In this study, we provide additional evidence for adipoeptihelial transdifferentiation by identifying cells with an intermediate phenotype that are positive for the master regulator of alveologenensis, Elf5 transcription factor [26]. Elf5 is further shown to be able to induce expression of the mammary marker gene whey acidic protein (Wap) [26] in cultured adipocytes and therefore established as one of the pioneering factors in adipoepithelial transdifferentiation. To shed more light on the molecular players responsible for this process occurring in the mammary gland during pregnancy, we finally designed a microarray study comparing cleared fat pads (mammary glands without epithelial component) and contralateral mammary tissue in virgin mice and at different stages of pregnancy. This yields a list of potential (paracrine) mediators of adipoepithelial transdifferentiation opening pathways to new discoveries.

Materials and Methods

Mouse Experiments

Animal experimentation was performed using CD1 mice housed in the Animal Facility (University of Ancona). Animal care, handling, and experimentation were performed in accordance with the Italian Institutional Guidelines and the local Ethical Committee. For microarray study, 60 female CD1 mice (3 weeks old) from in-house breeding were used. In each animal, the epithelial component of the fourth right mammary gland was removed to obtain a cleared fat pad, and the fourth left gland was subjected to a simple skin excision for control evaluations. At 10–15 weeks of age, mice that underwent appropriate mammary epithelial clearing, as revealed by whole-mount analysis [27] were mated and killed on pregnancy days 0, 10, 15, 17, 19 (6 mice/group) to collect tissue samples from cleared and control glands.

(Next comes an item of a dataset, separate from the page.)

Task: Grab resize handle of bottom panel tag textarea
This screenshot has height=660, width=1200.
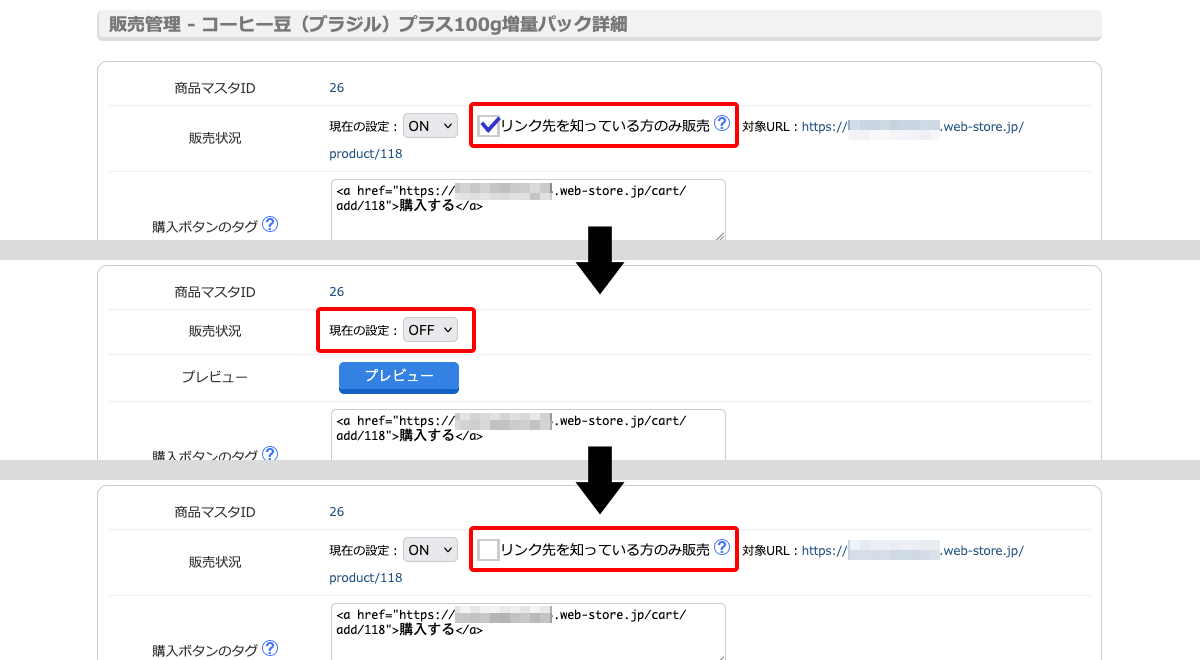Action: coord(720,656)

Collected specimens were sampled for RNA extraction, microarray analysis, and morphological examination.

Immunohistochemistry

Tissue samples harvested from mice after transcardial perfusion with 4% paraformaldehyde/0.1% phosphate buffer, pH 7.4 were fixed at 4°C overnight in the same buffer, dehydrated, cleared, paraffin-embedded, and sectioned. Histological evaluation was performed on hematoxylin/eosin-stained sections. Immunohistochemistry was performed with the avidin–biotin–peroxidase complex (ABC) method [28] using goat-anti-rabbit IgG and rabbit-anti-goat IgG secondary antibodies and Vector’s Vectastain ABC Kit (Vector Laboratories, Peterborough, UK) and Sigma Fast 3.3′-diaminobenzidine substrate (Sigma-Aldrick S.r.l. Milan, Italy). Sections were hematoxylin counterstained. Tested primary antibodies: polyclonal rabbit anti-perilipin1, 1:300 dilution, and polyclonal rabbit anti-Adrp (Plin2), 1:150 dilution (both kindly provided by Prof. A. Greenberg, Tufts University, Boston); polyclonal rabbit anti-Wap (R-131)/(sc-25526), dilution 1:400, and polyclonal goat anti-Elf5 (N-20)/(sc-9645), dilution 1:300 (both from SantaCruz Biotechnology, Heidelberg, Germany).

Electron Microscopy

Mammary gland specimens were fixed in 2% glutaraldehyde–2% paraformaldehyde in 0.1 M phosphate buffer, postfixed in osmium tetroxide, dehydrated in acetone, and embedded in epoxy resin. Thin sections were obtained with an MTX ultramicrotome (RMC) and examined under a transmission electron microscope (CM10, Philips).

Microarray Experiments

RNA samples from cleared mammary fat pads and contralateral control tissue harvested on the indicated time points during pregnancy were pooled to yield 2–3 biological replicates and processed for microarray analysis [29]. Briefly, cleared and contralateral samples for each time point were indirectly labeled during reverse transcription and cohybridized on a cDNA microarray in a dye-swap configuration. Hybridization was performed in a 42°C water bath for >16h. Slides were washed and scanned using an Axon scanner. After pin-tip loess normalization [30] replicates were averaged and the data were submitted to NCBI GEO (GEO accession: GSE50447). K-means cluster analysis and generation of heatmaps was performed using Genesis [31].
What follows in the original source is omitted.